Plus, the average number of Raccoon-dogs sold per month – within all 4 of Wuhan’s “wet markets” combined – was just 38 (according to Table 1 of Xiao et al. 2021).  Since HSM has but 7 of the total of 17 vendors who sold live wildlife in Wuhan’s 4 markets, HSM’s “pro rata” share of the monthly average of 38 Raccoon-dog would be 15.6 – an overall prorated average of 1 Raccoon-dog present in HSM every 2 days.
Does Worobey’s speculative theory of HSM being the “epicenter of Covid’s origin” seem plausible – given that:
1) only 2 of 10 mammal species that were present there during the 2 months prior to initial outbreak of this pandemic have actual documented evidence of infection by the SARS2 virus – Red Fox & Raccoon-dog;
2) of these 10 species ONLY the Raccoon-dog has demonstrated capability to transmit this virus to other animals;
3) the prorated average number of Raccoon-dogs sold each month in HSM was equivalent to 1 being present every 2 days;
4) there would be an exceedingly low likelihood that 2 separate incidents of SARS-CoV-2 transmission to humans within HSM came from 2 separately trapped “wild-caught” Raccoon-dogs, both infected with SARS-CoV-2 (captured on different days at perhaps 2 different locales) – AND there would not be any trace of this virus occurring afterwards in wild population of Raccoon-dog, NOR any evidence of its transmission to humans at other 3 Wuhan wet-markets (whose vendors likely obtain Raccoon-dog from same suppliers who provided this species to vendors in HSM), NOR any evidence of SARS-CoV-2 infections found in any China’s 1000+ of “fur farms” or in any other of China’s many thousands of wet markets or in its 700 other large, major cities of over 100,000 population;
5) the Wuhan Institute of Virology houses the world’s largest collection of bat coronaviruses, and documented evidence exists of Gain of Function and other exploratory research involving bat coronaviruses being underway within several biolabs in Wuhan before the Covid-19 outbreak – all this highly risky work occurred in labs having unacceptably low bio-safety ratings of 3 and even 2;
6) the Wuhan branch of China’s Center for Disease Control (CCDC) completed the move of its offices and lab to a location within a block of HSM on Dec. 2, 2019.  This agency employed Jun-Hua Tian, whom this Washington Post article described as an ardent “bat adventurer – noting Tian had traveled far and wide throughout China to collect bats and their viruses (while doing so in an unsafe manner) – see: https://www.washingtonpost.com/world/asia_pacific/coronavirus-bats-china-wuhan/2021/06/02/772ef984-beb2-11eb-922a-c40c9774bc48_story.html ?

David Fredsall
David Fredsall
2 years ago

Where c19 came from is a strawman, a sideshow argument.
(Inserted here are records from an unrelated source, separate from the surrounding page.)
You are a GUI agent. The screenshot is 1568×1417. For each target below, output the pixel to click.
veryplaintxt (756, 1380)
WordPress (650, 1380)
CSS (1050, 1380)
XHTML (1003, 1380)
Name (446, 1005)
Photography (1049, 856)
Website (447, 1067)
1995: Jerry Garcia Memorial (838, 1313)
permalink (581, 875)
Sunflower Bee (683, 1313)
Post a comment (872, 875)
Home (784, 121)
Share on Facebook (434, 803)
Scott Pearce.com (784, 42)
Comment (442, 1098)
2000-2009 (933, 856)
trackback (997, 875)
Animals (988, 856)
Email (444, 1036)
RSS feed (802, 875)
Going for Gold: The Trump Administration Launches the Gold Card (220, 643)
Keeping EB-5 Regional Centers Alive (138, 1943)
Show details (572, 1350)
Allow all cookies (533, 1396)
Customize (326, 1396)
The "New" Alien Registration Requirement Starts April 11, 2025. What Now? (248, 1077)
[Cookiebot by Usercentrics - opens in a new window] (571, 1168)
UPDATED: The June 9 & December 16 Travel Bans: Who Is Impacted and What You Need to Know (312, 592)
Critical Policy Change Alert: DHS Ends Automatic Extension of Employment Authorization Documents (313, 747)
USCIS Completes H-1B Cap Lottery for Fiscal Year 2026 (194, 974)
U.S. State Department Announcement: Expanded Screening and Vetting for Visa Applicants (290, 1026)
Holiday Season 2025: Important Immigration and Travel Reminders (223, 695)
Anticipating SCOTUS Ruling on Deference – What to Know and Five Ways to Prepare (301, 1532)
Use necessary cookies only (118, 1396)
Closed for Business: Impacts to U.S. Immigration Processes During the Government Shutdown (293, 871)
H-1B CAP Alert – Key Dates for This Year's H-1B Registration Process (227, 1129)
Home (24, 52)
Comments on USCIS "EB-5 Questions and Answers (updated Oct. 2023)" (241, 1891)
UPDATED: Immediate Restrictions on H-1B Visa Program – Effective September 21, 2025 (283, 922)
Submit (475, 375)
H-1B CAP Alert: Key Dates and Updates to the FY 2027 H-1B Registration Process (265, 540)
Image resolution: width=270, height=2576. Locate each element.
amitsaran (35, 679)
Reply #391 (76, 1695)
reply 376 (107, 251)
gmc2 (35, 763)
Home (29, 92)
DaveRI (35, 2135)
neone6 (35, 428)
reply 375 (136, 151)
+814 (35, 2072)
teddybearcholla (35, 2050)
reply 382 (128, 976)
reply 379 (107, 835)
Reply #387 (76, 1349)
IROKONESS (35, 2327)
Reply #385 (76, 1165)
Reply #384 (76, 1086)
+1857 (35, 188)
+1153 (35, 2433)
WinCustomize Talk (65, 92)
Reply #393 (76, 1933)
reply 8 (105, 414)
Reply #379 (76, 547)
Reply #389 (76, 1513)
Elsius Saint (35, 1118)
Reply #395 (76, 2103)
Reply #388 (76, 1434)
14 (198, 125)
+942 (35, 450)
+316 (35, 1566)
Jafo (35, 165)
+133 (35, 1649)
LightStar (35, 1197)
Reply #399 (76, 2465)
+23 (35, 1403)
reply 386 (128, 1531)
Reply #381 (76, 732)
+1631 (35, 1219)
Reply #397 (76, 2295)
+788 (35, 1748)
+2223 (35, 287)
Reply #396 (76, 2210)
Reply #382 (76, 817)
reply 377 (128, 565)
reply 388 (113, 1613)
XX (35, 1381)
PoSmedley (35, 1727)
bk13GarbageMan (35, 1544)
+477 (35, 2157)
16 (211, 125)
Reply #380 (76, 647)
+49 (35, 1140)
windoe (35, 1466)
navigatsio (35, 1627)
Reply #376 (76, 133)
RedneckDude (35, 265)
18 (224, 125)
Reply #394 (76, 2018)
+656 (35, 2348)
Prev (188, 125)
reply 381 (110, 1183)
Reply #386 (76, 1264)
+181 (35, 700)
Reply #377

It’s just a shiny object to distract from the primary purpose of the c19 hoax, which was the wide spread acceptance by the Muppets in the West of the c19 “vaccines.” Unfortunately far too many rolled up their sleeves and fell for it.
Nothing happens without individuals and organizations working together. In this case it’s the usual suspects, the Globalist Marxists, WEF criminals and like minded Central Bankers and Globalist skunks.

John Ramsden
John Ramsden
2 years ago

I assumed it came from the lab, via the nearby wet market where “used” bats, having been experimented on and their bodies discarded, were being sold by an enterprising lab worker or scientist to make a bit of money on the side.